Collection entries
──────────────────────────────
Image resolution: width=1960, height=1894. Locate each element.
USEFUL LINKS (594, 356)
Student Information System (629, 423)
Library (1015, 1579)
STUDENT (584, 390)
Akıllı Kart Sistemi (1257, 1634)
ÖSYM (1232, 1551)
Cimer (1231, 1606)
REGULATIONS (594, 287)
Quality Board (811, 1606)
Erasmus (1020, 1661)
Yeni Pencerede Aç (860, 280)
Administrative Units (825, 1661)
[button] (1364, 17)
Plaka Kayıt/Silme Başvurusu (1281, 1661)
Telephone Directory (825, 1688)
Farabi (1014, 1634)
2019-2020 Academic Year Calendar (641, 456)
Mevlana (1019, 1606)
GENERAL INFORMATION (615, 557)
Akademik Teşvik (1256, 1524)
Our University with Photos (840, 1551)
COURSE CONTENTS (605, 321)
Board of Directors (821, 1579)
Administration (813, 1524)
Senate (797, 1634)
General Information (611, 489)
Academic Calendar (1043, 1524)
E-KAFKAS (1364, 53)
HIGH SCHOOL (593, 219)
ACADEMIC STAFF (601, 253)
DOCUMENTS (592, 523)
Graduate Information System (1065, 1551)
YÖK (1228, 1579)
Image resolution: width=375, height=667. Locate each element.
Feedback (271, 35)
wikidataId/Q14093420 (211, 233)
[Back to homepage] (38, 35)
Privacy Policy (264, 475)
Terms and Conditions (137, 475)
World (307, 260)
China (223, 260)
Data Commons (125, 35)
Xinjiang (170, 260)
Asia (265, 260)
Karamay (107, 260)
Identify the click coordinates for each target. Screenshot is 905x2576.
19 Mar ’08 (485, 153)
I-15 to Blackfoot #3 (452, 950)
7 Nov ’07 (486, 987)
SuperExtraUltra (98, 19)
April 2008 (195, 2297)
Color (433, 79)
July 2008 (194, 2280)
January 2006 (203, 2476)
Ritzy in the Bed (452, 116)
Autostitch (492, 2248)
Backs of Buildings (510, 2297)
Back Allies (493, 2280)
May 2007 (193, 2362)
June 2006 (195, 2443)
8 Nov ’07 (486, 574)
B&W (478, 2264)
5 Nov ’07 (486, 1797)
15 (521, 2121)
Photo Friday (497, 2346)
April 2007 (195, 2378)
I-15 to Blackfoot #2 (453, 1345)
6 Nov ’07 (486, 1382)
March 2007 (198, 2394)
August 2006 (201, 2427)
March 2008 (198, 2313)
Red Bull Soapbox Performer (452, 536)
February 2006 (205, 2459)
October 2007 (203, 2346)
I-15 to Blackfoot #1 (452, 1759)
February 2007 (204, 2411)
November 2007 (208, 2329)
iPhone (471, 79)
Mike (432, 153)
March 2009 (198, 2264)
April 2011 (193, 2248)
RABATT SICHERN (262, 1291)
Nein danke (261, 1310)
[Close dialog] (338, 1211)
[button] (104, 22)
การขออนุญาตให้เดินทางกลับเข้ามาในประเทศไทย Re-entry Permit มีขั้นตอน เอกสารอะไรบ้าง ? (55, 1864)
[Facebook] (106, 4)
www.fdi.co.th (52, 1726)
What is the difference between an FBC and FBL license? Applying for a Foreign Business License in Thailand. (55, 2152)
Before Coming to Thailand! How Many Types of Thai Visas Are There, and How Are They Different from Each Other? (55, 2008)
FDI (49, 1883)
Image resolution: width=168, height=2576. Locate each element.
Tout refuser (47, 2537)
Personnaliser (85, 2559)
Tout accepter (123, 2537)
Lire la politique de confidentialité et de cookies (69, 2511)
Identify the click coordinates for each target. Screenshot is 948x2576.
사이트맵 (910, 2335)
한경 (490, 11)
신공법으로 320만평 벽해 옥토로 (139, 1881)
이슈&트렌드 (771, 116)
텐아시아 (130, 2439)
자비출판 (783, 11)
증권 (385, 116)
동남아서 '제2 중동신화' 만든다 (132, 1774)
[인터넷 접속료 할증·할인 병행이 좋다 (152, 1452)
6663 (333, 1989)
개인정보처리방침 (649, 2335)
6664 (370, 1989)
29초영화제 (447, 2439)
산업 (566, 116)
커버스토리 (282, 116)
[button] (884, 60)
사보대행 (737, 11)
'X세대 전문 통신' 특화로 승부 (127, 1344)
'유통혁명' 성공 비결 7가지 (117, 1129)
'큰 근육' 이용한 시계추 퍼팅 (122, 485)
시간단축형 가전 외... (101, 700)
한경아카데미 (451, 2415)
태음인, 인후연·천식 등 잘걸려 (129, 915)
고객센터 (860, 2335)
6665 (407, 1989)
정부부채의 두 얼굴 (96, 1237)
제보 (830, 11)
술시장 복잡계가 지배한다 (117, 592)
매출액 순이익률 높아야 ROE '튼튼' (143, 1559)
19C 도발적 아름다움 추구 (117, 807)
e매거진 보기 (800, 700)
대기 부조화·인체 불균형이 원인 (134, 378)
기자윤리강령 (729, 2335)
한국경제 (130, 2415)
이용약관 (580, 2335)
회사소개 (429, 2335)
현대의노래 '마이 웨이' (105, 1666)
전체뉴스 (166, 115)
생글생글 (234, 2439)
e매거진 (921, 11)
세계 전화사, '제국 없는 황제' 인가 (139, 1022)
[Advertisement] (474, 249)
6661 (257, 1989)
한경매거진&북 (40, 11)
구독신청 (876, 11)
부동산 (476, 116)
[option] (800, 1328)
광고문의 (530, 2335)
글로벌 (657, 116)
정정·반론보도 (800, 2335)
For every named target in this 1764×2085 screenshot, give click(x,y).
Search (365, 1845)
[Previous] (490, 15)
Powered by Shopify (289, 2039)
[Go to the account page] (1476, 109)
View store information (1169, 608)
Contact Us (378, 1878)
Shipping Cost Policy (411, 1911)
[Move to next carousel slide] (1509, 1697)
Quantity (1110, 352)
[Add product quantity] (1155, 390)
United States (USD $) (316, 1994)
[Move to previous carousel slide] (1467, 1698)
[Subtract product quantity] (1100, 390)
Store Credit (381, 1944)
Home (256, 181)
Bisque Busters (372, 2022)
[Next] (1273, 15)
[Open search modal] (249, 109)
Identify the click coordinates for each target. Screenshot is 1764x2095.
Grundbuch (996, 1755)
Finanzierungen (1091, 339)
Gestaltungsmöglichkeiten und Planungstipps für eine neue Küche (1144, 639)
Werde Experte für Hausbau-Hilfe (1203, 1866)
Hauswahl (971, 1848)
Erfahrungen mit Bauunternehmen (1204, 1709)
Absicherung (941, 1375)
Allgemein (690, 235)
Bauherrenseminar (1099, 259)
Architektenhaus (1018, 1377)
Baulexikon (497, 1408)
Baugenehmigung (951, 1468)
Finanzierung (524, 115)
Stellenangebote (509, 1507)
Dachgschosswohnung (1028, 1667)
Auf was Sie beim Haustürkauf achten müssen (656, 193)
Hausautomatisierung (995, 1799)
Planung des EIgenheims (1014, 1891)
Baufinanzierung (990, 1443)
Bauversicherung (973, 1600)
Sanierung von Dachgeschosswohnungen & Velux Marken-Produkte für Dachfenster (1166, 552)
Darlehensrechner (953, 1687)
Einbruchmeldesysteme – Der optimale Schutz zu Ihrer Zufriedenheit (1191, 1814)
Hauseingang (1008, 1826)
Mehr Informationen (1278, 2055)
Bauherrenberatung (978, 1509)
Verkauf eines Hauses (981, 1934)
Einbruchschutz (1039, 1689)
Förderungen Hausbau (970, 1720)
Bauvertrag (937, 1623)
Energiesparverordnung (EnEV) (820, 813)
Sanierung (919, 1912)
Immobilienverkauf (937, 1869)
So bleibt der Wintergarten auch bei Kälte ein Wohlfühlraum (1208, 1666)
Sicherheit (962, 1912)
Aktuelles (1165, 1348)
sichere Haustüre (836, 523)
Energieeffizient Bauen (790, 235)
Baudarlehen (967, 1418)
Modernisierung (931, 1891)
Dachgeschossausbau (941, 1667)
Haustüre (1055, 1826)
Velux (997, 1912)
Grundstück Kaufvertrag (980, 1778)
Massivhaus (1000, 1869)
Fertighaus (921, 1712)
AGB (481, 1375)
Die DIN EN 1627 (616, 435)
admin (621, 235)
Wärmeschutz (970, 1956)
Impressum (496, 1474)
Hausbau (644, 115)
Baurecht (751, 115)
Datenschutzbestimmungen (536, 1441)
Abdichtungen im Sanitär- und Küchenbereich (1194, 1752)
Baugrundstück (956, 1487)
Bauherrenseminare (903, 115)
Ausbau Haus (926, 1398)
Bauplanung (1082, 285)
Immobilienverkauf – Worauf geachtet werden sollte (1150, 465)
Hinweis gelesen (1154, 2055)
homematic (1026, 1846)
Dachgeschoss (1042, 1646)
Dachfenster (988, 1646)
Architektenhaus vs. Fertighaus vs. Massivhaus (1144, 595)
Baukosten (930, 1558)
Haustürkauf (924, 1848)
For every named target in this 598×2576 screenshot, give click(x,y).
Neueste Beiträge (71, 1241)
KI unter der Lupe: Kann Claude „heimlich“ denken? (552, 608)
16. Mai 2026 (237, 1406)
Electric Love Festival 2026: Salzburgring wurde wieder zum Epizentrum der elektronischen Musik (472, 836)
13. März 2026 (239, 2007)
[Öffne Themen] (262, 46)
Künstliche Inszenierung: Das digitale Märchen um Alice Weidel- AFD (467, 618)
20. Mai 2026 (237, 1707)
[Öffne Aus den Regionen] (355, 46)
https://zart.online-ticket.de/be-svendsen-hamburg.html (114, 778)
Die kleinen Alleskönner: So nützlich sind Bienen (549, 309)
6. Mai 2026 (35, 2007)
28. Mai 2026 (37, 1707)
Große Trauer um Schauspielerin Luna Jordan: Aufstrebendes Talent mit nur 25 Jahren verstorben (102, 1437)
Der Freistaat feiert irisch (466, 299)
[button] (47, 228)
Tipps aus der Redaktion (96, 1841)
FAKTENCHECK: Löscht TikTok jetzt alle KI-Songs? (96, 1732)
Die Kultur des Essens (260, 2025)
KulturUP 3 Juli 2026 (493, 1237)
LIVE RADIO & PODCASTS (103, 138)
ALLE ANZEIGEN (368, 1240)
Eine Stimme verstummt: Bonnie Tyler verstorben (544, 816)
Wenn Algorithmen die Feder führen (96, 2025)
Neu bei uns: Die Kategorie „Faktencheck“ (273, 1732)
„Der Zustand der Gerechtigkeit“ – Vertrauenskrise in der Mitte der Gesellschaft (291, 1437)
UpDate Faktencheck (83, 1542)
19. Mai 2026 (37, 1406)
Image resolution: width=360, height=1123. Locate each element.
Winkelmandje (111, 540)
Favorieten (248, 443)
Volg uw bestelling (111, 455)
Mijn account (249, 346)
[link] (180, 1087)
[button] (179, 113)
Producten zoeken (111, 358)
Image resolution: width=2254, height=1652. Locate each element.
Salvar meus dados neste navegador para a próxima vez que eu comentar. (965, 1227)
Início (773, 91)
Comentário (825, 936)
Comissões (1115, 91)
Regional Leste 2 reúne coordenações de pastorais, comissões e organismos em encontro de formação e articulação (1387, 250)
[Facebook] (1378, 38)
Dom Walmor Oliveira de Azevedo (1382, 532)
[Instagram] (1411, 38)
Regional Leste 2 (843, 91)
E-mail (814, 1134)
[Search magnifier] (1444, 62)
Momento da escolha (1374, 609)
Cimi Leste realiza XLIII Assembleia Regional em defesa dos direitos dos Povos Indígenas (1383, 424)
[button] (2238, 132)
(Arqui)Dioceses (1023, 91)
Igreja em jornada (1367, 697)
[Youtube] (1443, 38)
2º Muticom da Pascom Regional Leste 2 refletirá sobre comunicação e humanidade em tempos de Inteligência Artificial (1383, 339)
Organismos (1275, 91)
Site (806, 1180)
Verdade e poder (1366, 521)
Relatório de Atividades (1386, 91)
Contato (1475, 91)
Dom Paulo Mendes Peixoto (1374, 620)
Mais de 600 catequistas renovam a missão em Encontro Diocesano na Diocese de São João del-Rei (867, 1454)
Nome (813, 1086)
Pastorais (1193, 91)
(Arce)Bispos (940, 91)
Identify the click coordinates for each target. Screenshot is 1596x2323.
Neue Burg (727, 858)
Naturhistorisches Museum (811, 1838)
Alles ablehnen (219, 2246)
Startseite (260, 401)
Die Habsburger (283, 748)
──────────────────────────────
- Exercise directions: Exactly the lines running from the top of the records to the line that contains "8 Nov ’07 (486, 574)", inclusive, must be set down, and nothing more.

- Task response:
Image resolution: width=1960, height=1894. Locate each element.
USEFUL LINKS (594, 356)
Student Information System (629, 423)
Library (1015, 1579)
STUDENT (584, 390)
Akıllı Kart Sistemi (1257, 1634)
ÖSYM (1232, 1551)
Cimer (1231, 1606)
REGULATIONS (594, 287)
Quality Board (811, 1606)
Erasmus (1020, 1661)
Yeni Pencerede Aç (860, 280)
Administrative Units (825, 1661)
[button] (1364, 17)
Plaka Kayıt/Silme Başvurusu (1281, 1661)
Telephone Directory (825, 1688)
Farabi (1014, 1634)
2019-2020 Academic Year Calendar (641, 456)
Mevlana (1019, 1606)
GENERAL INFORMATION (615, 557)
Akademik Teşvik (1256, 1524)
Our University with Photos (840, 1551)
COURSE CONTENTS (605, 321)
Board of Directors (821, 1579)
Administration (813, 1524)
Senate (797, 1634)
General Information (611, 489)
Academic Calendar (1043, 1524)
E-KAFKAS (1364, 53)
HIGH SCHOOL (593, 219)
ACADEMIC STAFF (601, 253)
DOCUMENTS (592, 523)
Graduate Information System (1065, 1551)
YÖK (1228, 1579)
Image resolution: width=375, height=667. Locate each element.
Feedback (271, 35)
wikidataId/Q14093420 (211, 233)
[Back to homepage] (38, 35)
Privacy Policy (264, 475)
Terms and Conditions (137, 475)
World (307, 260)
China (223, 260)
Data Commons (125, 35)
Xinjiang (170, 260)
Asia (265, 260)
Karamay (107, 260)
Identify the click coordinates for each target. Screenshot is 905x2576.
19 Mar ’08 (485, 153)
I-15 to Blackfoot #3 (452, 950)
7 Nov ’07 (486, 987)
SuperExtraUltra (98, 19)
April 2008 (195, 2297)
Color (433, 79)
July 2008 (194, 2280)
January 2006 (203, 2476)
Ritzy in the Bed (452, 116)
Autostitch (492, 2248)
Backs of Buildings (510, 2297)
Back Allies (493, 2280)
May 2007 (193, 2362)
June 2006 (195, 2443)
8 Nov ’07 (486, 574)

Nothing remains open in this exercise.